Cerca de Red Oak la carretera pasaba ante un centro comercial anclado junto a un Hy-Vee, una cadena de supermercados local. Como muchos de los Hy-Vees más grandes, este tenía un restaurante adyacente junto a la entrada principal, donde los jubilados locales iban por las mañanas a disfrutar el desayuno especial de 1,99 dólares. Richard, considerándose al menos durante la siguiente media hora como una especie de jubilado aspirante, aparcó el Grand Marquis en uno de los muchos espacios disponibles y entró.
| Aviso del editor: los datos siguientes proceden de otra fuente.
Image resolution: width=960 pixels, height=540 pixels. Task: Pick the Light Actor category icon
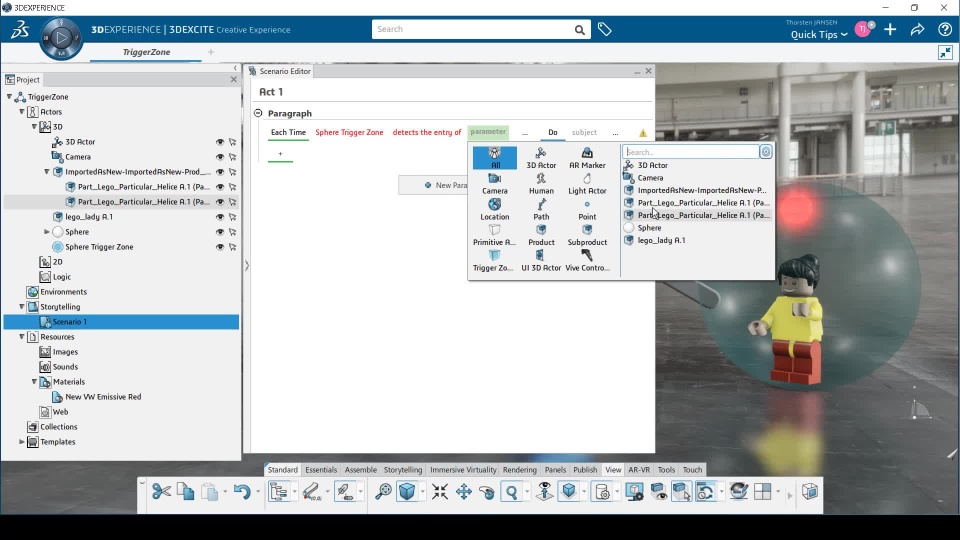pos(587,179)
Esperaba colores brillantes y sencillos, cosa que habría sido común en los restaurantes Hy-Vee de su juventud. Pero este tenía un decorado post-Starbucks, lo que significaba que no había colores primarios, siendo todo de color terroso, confortable, medido al milímetro. Grandes camionetas humeantes rodaban lentamente más allá del escaparate, aumentadas, como muñecos Lego, con equipo adosado. Tarimas de gigantescas bolsas de sal se apilaban delante de las ventanas como fortificaciones improvisadas. En las mesas, un solitario contratista general iba pasando mensajes en su teléfono. Los camioneros de largas barbas, anchos tirantes y amplias barrigas, observando y conversando. Empleados uniformados del supermercado en el descanso del café con sus cónyuges. Chicas de pueblo con los ojos pintados como mapaches, incapaces de comprender que eso no funcionaba con las rubias pálidas. Mexicanos encogidos y vagamente furtivos. Jubilados mostrando el buen humor de quienes, diez años antes, habían aceptado el hecho de que podían morirse cualquier día. Unos cuantos clientes más jóvenes, y algunos caballeros con mono de peto, concentrados en sus portátiles. Richard se acomodó en una mesa, pidió dos huevos con beicon y pan de trigo, y sacó su propio portátil del macuto.